DATASET RECORDS –
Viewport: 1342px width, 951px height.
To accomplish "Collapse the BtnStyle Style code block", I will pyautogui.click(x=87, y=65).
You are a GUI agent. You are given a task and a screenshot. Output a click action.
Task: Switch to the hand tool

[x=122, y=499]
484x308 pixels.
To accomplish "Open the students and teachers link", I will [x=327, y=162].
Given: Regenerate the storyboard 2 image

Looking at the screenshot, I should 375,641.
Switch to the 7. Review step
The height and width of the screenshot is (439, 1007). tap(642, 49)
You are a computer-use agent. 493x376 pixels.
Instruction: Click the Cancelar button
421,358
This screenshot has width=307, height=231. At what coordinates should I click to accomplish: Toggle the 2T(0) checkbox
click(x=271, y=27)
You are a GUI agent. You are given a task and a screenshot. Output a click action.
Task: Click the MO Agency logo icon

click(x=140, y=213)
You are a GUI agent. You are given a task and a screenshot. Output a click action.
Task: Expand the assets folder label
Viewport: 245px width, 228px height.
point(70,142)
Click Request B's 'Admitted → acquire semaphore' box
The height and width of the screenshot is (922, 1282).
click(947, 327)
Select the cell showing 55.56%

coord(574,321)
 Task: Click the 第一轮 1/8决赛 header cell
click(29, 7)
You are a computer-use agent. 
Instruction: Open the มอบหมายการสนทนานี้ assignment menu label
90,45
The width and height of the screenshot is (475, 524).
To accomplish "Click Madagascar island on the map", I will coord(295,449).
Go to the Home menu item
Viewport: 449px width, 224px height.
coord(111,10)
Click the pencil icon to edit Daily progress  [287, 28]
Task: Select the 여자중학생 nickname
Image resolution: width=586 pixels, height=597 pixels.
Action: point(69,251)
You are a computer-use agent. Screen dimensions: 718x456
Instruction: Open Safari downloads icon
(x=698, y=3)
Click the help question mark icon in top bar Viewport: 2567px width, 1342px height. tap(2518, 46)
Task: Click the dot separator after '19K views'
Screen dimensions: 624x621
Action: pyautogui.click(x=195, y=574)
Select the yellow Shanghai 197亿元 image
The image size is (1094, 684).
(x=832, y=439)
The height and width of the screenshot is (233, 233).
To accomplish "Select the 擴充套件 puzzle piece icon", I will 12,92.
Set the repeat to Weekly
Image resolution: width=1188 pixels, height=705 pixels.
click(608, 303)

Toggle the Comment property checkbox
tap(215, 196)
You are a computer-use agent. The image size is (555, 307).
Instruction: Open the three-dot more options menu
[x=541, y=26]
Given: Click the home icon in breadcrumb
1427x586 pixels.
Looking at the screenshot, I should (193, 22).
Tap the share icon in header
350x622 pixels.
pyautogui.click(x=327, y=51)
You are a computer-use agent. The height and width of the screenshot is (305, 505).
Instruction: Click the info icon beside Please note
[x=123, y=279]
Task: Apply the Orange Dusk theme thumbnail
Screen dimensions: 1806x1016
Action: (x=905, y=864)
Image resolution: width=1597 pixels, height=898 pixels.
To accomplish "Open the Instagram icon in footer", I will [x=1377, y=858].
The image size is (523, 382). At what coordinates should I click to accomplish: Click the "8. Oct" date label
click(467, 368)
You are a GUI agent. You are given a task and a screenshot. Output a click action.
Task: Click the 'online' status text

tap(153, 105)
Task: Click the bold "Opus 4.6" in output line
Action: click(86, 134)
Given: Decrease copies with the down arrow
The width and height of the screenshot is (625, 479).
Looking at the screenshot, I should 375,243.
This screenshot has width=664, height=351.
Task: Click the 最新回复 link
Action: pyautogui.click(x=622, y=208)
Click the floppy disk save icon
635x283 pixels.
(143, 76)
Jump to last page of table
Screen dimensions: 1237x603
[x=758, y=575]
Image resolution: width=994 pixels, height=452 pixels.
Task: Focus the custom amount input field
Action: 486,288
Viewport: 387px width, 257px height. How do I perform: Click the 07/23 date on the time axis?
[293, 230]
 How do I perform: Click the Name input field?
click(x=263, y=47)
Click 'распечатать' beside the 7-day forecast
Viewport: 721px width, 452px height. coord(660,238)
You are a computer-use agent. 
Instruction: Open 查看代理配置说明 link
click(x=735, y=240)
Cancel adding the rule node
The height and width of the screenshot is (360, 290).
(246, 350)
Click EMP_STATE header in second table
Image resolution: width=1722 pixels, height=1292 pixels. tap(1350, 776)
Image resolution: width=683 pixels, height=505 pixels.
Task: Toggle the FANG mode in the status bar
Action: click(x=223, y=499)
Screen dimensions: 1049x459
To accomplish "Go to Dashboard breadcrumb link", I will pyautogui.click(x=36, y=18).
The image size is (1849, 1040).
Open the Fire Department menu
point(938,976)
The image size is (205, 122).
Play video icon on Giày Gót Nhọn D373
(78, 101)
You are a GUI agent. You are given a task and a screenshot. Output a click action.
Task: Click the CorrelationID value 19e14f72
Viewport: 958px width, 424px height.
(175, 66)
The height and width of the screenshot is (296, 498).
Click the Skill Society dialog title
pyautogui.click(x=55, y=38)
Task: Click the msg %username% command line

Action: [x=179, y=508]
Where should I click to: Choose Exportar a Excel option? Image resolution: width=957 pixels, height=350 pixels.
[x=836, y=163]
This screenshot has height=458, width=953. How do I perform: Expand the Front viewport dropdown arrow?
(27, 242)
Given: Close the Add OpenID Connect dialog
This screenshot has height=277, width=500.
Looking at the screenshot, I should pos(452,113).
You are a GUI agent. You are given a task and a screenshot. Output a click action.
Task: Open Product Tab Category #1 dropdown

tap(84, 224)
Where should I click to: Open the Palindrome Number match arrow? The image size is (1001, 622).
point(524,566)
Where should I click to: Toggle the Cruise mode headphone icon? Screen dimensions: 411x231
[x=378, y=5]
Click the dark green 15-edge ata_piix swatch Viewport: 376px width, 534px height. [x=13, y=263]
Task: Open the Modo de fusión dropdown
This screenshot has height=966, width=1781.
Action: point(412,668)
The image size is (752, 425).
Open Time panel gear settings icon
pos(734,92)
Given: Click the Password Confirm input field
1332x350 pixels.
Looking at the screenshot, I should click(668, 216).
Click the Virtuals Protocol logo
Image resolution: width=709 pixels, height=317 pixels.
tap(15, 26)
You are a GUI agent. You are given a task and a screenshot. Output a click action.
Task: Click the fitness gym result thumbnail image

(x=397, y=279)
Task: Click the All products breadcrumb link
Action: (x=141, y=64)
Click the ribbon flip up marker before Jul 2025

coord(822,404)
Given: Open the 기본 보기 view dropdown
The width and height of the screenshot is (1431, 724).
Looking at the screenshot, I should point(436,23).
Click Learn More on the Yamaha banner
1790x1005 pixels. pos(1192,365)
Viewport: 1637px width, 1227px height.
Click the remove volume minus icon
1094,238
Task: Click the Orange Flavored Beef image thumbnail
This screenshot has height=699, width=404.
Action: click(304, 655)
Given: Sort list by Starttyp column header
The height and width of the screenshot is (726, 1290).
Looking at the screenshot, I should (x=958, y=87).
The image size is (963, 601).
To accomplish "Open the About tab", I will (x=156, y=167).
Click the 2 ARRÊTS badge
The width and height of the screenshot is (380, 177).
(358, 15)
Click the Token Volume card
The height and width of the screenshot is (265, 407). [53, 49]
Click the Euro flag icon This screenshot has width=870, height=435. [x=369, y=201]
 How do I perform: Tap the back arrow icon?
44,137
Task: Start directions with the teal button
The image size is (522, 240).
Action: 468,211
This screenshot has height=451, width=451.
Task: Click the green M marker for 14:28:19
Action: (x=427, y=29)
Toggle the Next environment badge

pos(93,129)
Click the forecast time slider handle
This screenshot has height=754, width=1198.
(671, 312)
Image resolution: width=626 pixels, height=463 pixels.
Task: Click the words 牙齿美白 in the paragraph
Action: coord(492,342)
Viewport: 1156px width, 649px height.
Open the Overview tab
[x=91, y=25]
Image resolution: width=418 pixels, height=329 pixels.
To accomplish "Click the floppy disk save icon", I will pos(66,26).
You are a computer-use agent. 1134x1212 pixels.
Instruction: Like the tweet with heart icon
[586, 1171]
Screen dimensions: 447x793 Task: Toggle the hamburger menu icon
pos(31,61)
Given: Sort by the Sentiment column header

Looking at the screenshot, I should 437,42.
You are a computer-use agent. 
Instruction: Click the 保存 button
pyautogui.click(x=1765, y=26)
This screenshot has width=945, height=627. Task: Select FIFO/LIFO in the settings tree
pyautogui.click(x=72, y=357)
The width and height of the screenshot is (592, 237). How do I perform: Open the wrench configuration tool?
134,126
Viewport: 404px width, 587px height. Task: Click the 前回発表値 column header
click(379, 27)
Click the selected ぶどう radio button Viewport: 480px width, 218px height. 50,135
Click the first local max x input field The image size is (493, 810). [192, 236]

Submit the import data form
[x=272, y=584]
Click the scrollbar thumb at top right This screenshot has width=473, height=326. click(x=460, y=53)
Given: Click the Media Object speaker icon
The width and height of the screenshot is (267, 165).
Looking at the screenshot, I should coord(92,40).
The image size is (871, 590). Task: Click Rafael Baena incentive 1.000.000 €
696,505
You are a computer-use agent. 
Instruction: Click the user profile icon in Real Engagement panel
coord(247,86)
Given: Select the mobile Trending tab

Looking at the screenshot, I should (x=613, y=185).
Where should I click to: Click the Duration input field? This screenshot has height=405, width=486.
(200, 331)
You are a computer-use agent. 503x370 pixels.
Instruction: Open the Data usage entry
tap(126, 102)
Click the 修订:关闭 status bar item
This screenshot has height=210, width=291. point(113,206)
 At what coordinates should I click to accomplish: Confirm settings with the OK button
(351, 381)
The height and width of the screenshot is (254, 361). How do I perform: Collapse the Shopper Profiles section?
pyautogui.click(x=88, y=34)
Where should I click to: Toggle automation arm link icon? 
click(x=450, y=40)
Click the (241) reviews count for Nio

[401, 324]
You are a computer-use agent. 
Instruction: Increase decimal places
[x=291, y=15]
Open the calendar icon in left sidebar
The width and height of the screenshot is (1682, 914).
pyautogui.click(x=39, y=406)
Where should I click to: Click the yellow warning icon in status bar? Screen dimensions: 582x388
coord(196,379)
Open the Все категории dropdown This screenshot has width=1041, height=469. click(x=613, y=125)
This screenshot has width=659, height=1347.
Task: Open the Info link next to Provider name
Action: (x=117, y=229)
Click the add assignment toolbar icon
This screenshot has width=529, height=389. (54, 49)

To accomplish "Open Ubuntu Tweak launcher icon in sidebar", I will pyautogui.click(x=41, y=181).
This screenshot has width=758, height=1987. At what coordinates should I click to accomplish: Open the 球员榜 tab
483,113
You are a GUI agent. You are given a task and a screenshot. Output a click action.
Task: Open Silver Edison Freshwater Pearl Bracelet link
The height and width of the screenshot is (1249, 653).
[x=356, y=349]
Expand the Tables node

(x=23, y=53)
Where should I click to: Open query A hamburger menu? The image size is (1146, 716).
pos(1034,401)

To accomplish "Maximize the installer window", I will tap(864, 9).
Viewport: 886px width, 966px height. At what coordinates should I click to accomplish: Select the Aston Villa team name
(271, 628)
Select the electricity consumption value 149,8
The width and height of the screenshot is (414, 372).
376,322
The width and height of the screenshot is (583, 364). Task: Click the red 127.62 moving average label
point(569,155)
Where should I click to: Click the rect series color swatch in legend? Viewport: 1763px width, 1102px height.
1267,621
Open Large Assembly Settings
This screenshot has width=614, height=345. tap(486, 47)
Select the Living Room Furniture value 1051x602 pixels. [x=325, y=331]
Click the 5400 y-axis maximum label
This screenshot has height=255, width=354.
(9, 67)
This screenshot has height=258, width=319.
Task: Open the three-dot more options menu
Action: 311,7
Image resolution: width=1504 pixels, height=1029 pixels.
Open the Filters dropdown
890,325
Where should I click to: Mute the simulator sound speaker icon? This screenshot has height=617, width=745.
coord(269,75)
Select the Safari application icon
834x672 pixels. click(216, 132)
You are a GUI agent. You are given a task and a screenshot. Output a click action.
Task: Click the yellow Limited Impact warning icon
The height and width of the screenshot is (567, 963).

GOAL – Rewrite everything in the data from the line containing "This screenshot has height=458, width=953." down to the line containing "[x=378, y=5]", replacing "dropdown" with "drop-down" and leaving everything else unchanged. Give only those lines.

SOLVED EXERCISE –
This screenshot has height=458, width=953. How do I perform: Expand the Front viewport drop-down arrow?
(27, 242)
Given: Close the Add OpenID Connect dialog
This screenshot has height=277, width=500.
Looking at the screenshot, I should pos(452,113).
You are a GUI agent. You are given a task and a screenshot. Output a click action.
Task: Open Product Tab Category #1 drop-down

tap(84, 224)
Where should I click to: Open the Palindrome Number match arrow? The image size is (1001, 622).
point(524,566)
Where should I click to: Toggle the Cruise mode headphone icon? Screen dimensions: 411x231
[x=378, y=5]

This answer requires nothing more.